Gonna Be the One
by Sorrel
Summary: AU. Clark's not on Red K anymore, but its lingering effects cause him to be a little obsessive. A coincidental meeting causes him to fixate on Lex, who isn't sure that he minds. Spoilers for Pilot and Exodus. ClarkLex SLASH.


**Gonna Be the One.

* * *

**

Lex was twenty-three years old, and he'd already died twice.

The first time was when he was nine years old, and he'd run through the rows of corn while the fires of hell had descended upon him from above. He'd woken up to his father staring down at him in horror, and known that his life was about to change for the worse.

The second time, he'd been twenty-one, and he'd run into a teenage boy and off the bridge. His last thought was an apology to the gorgeous boy he'd smashed, and then he was swallowed by cool green river water. He'd dreamed of flying over Smallville, and woke to see the boy kneeling over his prone body, dripping wet and panting, and Lex's first thought was that at least it was better than last time.

Tonight Lex was going to come very close to losing his life a third time, but once again, Fate would intervene.

* * *

Lex hadn't been on the club circuit for… ages. Not since his brief foray into Smallville, in fact, which had ended with a literal bang and had left him with a desire to clean up his act, lest God get fed up with him and run him off any more bridges.

He had reason to celebrate tonight, though. LexCorp had been up and running for six months now, and was still firmly in the black. He knew for a fact that Lionel hated the very thought of Lex running his own company instead of working under his father, and that fact alone would have made it worth it, even without everything else.

He was planning on getting just drunk enough to enjoy himself and find someone attractive enough, and practiced enough, to not be a waste of his time. It shouldn't be too hard, not in a place like Atlantis, and Lex was enjoying himself just sitting at the bar and watching the writhing masses of people, all desperate to escape when they themselves were the problem.

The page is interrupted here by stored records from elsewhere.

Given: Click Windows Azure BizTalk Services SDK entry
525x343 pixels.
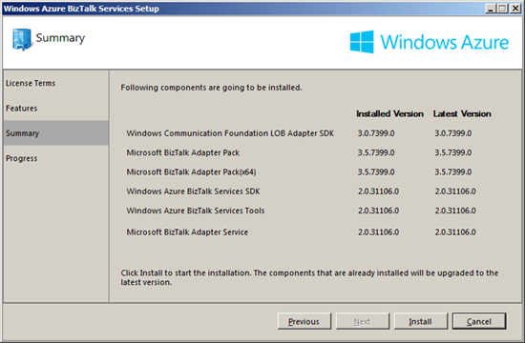Looking at the screenshot, I should point(193,192).
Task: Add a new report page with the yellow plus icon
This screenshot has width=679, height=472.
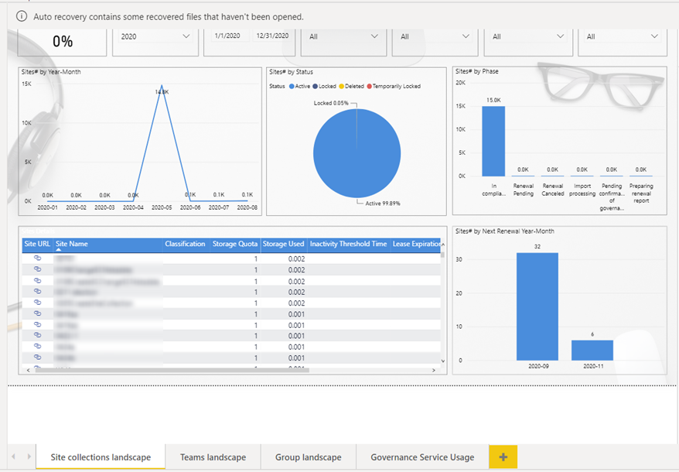Action: pos(503,457)
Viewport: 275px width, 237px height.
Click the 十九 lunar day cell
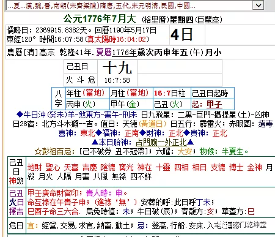pyautogui.click(x=117, y=73)
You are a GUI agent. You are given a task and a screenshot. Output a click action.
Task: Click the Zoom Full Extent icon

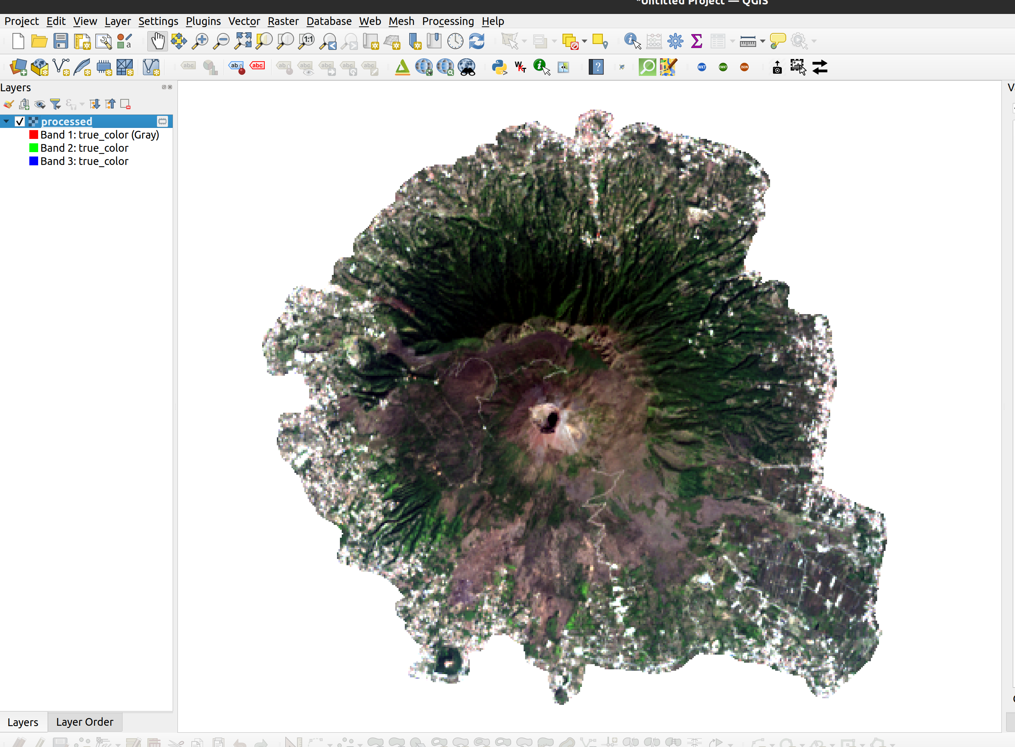(243, 41)
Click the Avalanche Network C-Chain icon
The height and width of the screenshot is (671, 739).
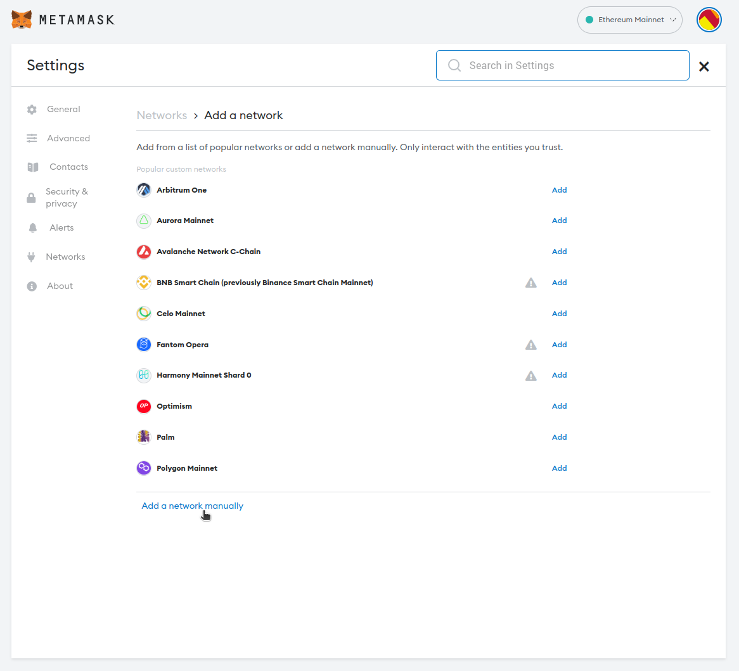pos(144,252)
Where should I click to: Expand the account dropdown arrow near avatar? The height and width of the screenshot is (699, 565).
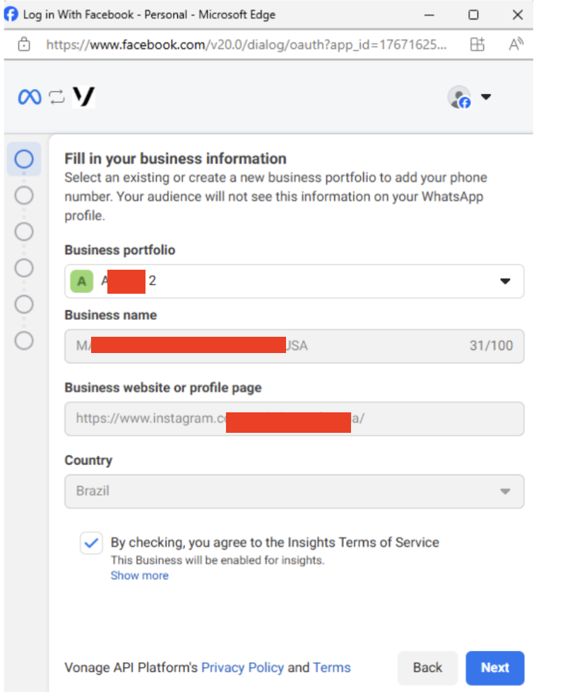[486, 97]
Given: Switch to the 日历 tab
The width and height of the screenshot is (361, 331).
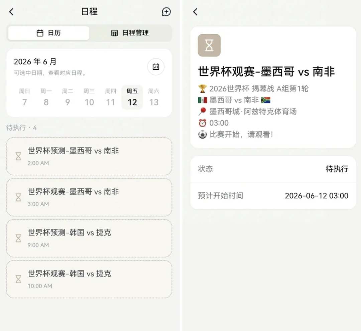Looking at the screenshot, I should (49, 33).
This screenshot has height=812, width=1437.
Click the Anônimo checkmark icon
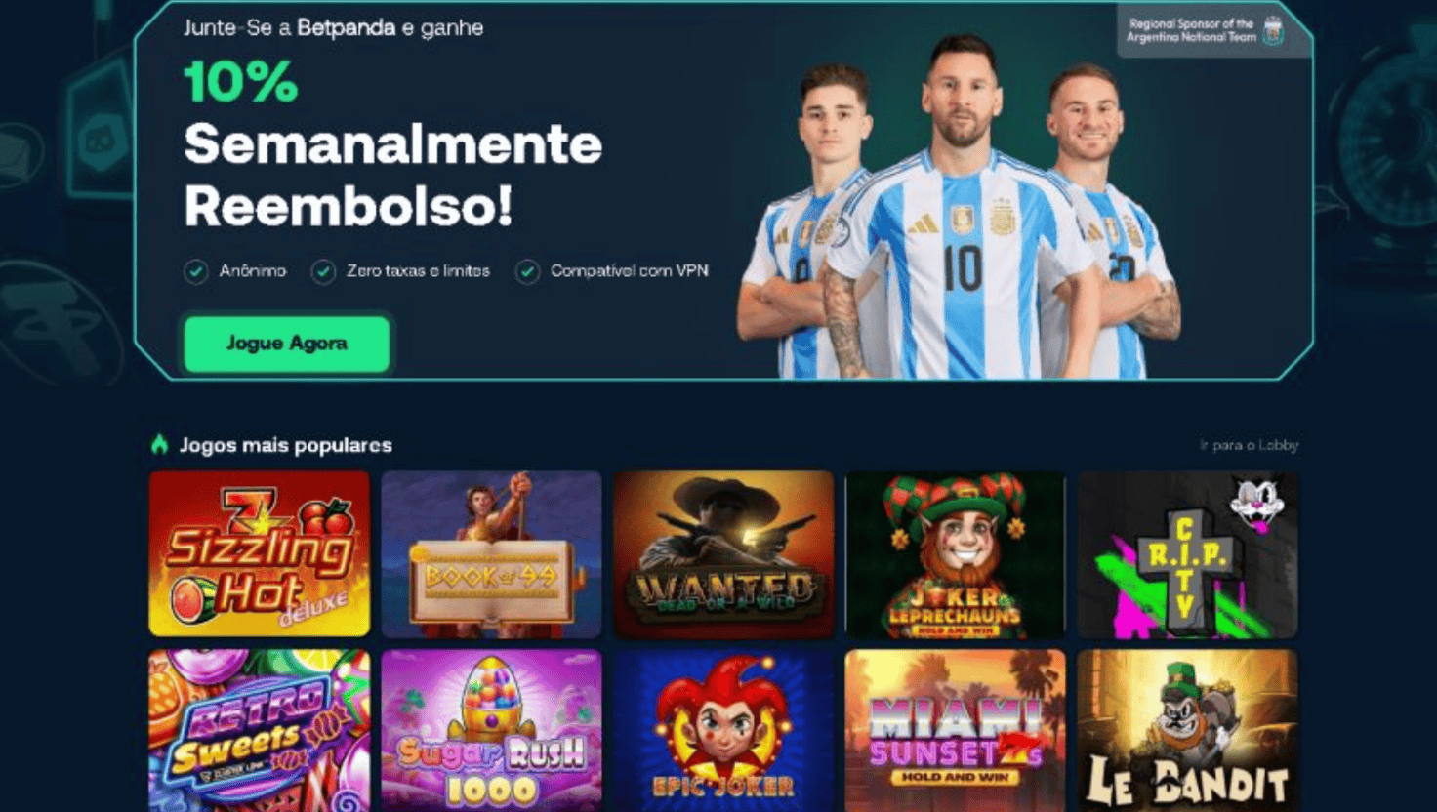pyautogui.click(x=196, y=271)
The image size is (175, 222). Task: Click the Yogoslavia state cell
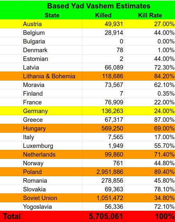tap(52, 207)
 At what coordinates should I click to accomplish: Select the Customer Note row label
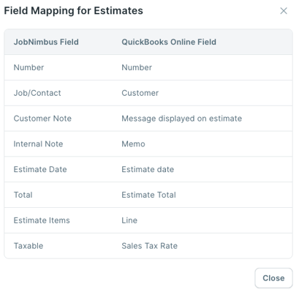pyautogui.click(x=42, y=119)
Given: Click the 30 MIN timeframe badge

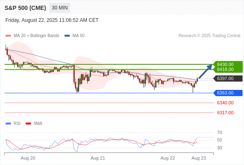Looking at the screenshot, I should click(60, 8).
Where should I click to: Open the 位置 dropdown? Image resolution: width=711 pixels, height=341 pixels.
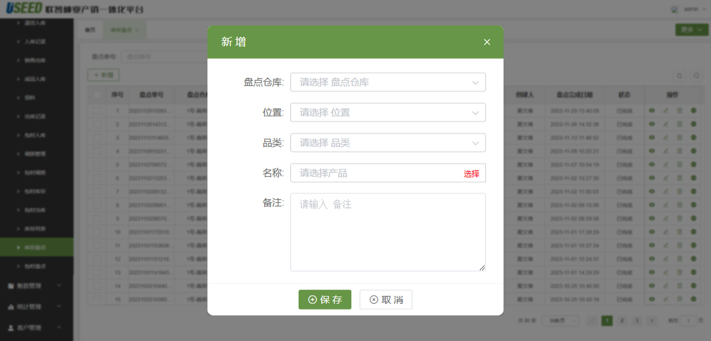click(x=388, y=113)
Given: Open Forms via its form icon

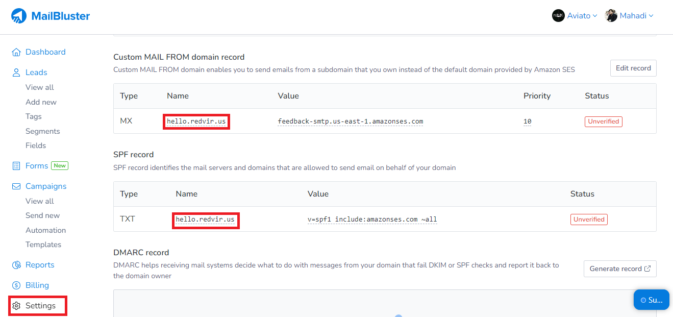Looking at the screenshot, I should pos(15,165).
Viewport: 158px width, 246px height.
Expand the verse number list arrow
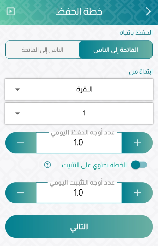(18, 113)
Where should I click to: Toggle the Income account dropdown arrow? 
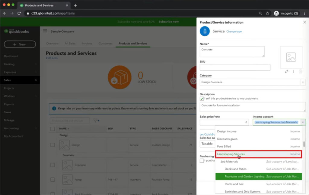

"Hey, Kal!" the bartender said, and Lex glanced sharply up to his left towards the figure that was suddenly looming there. Didn't this guy know any better than to get into the personal space of Lex Luthor?

Apparently not, since the guy wasn't showing any sign of having noticed Lex's existence, much less his identity. "Hey, Johnny," Kal said back. His voice was a low rumble in his chest, barely audible over the pulse of the music. "How's it hangin'?"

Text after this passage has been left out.